Chávez, en el poder desde 1999 y reelecto el 7 de octubre para un tercer período de seis años, volvió a estremecer al país el 8 de diciembre, cuando anunció otra recaída del cáncer que le fue detectado en junio de 2011 -cuya ubicación y gravedad se desconoce - y una nueva intervención de urgencia en La Habana, la cuarta en 17 meses.
Desde entonces, el mandatario no se ha comunicado con los venezolanos ni ha circulado ninguna imagen de él. El gobierno ha ido brindando información a cuentagotas, a través de escuetos comunicados en la televisión, sobre la “compleja” y “delicada” operación que le fue practicada el 11 de diciembre y sobre la evolución del post-operatorio, aunque sin mostrar un solo parte médico.
En Venezuela y en otras partes del mundo, miles de personas celebraron misas, cánticos y oraciones por su pronta recuperación, mientras el oficialismo mezclaba sus mensajes de apoyo al mandatario con los últimos actos de campaña para las regionales del 16 de diciembre, en las que el oficialismo venció en 20 de los 23 estados, arrebatándole cuatro a la oposición.

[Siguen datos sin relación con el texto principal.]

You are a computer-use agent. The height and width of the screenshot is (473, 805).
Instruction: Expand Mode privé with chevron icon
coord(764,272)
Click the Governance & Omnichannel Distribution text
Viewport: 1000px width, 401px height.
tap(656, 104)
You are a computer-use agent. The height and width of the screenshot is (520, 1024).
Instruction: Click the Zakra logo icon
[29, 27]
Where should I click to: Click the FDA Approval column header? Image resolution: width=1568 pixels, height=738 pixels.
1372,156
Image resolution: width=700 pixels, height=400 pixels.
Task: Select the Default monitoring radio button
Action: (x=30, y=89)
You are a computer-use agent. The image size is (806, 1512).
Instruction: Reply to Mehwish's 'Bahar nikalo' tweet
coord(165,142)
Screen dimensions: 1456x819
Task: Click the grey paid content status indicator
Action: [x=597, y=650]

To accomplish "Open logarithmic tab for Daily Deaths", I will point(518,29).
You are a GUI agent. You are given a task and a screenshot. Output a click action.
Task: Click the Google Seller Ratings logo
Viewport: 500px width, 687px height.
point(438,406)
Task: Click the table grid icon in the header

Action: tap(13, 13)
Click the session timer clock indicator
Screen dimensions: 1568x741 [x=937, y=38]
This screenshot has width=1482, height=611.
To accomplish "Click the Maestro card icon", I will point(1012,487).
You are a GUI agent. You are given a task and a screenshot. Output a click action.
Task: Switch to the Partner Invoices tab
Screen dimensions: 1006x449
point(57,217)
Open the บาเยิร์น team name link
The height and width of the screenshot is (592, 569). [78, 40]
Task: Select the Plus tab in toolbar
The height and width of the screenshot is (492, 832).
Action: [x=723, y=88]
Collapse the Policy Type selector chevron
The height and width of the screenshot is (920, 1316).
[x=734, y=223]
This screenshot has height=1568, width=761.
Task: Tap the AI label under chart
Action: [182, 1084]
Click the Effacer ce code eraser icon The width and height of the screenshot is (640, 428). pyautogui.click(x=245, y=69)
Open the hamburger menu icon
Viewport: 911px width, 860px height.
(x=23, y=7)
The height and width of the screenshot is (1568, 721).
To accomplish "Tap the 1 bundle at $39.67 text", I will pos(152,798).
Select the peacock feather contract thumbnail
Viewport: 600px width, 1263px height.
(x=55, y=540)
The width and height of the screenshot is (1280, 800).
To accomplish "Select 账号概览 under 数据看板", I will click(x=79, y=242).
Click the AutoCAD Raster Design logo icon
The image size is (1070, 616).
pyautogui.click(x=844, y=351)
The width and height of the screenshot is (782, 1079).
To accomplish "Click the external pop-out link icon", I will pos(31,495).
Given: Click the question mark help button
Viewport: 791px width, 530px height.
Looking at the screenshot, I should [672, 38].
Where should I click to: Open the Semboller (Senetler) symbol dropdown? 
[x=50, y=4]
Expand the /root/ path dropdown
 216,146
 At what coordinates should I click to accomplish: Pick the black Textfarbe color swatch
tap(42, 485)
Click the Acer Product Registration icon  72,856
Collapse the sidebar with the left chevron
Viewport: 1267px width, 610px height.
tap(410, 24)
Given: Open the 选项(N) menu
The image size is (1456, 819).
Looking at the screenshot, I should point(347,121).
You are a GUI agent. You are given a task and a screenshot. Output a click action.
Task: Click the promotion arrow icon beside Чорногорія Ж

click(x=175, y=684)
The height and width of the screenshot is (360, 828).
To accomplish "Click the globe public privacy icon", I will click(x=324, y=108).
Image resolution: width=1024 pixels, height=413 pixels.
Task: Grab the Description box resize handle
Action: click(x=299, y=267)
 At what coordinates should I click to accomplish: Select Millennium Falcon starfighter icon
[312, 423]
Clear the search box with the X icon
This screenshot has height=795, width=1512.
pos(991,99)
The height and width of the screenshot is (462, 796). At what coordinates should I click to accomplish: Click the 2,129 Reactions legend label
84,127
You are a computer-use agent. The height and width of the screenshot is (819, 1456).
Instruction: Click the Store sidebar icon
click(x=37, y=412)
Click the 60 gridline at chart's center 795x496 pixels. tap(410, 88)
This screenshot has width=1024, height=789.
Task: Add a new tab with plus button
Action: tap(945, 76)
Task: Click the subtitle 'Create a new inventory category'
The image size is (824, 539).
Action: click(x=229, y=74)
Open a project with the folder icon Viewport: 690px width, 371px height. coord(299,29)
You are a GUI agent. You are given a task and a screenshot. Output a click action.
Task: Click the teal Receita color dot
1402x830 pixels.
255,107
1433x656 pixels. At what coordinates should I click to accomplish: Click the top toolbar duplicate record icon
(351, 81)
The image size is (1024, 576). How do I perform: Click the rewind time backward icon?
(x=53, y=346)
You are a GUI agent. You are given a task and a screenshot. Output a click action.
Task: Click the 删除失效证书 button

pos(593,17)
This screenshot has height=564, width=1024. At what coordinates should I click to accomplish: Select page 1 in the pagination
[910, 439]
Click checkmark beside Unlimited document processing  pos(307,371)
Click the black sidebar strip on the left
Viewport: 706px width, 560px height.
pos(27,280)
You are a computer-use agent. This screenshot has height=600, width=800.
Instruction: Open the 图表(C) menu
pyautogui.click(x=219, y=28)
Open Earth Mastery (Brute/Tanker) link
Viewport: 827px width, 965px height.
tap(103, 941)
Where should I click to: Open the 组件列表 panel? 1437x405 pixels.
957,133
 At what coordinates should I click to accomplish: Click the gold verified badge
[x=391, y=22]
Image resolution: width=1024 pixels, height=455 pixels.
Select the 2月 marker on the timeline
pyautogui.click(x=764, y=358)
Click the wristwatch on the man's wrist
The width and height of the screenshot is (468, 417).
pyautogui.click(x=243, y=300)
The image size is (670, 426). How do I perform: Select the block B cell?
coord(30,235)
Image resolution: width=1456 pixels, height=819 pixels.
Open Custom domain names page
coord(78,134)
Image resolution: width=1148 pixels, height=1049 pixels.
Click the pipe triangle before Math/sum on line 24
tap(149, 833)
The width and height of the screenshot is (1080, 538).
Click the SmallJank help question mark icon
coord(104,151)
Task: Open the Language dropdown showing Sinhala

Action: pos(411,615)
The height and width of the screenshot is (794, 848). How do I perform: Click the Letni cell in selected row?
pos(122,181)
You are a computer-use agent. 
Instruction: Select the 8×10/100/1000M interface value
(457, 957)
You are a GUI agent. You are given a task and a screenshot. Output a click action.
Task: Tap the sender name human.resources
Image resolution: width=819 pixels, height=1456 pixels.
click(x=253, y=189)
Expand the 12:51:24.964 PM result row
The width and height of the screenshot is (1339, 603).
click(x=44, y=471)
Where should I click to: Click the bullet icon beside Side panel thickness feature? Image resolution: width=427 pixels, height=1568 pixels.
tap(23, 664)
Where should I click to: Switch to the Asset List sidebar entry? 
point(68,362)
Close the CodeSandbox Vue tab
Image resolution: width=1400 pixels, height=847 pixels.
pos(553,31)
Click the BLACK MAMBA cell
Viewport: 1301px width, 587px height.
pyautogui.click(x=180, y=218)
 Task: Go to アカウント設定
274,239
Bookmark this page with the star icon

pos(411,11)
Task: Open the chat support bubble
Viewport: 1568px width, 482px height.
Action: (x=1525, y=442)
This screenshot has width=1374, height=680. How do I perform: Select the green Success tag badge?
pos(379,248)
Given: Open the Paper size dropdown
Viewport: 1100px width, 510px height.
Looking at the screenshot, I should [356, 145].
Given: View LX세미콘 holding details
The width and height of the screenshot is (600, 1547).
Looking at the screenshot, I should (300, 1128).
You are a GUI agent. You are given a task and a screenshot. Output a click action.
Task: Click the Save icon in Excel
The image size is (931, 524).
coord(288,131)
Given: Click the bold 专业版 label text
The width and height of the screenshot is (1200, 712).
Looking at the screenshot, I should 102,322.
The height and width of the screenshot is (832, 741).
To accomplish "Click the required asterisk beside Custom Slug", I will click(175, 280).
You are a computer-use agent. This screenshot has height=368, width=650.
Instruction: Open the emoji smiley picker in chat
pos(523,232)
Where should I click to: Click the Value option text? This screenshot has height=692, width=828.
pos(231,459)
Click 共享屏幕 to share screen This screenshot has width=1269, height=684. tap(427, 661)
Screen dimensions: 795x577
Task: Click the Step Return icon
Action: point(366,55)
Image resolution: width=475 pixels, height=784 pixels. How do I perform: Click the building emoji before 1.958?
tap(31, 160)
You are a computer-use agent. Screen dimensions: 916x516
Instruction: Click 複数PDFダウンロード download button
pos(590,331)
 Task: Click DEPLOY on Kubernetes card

Pero lo que generó más incertidumbre entre los venezolanos fue el hecho de que Chávez, antes de partir a La Habana, designara al vicepresidente Nicolás Maduro su heredero político en caso de que él, que debe asumir el 10 de enero, quede inhabilitado para gobernar y se convoquen nuevas elecciones en 30 días, como marca la Constitución.
Un gesto inédito en un mandatario que jamás había insinuado la posibilidad de un sucesor y que dio lugar a todo tipo de rumores en la calle y las redes sociales sobre si podrá volver a gobernar y sobre el futuro político del país.
Además, en las dos últimas semanas de diciembre, a medida que el gobierno -que siempre ha tratado con mucho secretismo la enfermedad de Chávez- ha ido informando de su “ligera mejoría”, se ha instalado un polémico debate entre oficialismo y oposición sobre si se puede postergar o no la fecha de toma de posesión y de si se deben convocar elecciones presidenciales.
“Todo pareciera indicar que están tratando de que se juramente, pero no se sabe cuánto tiempo después de eso esté en ejercicio”, opina López Maya.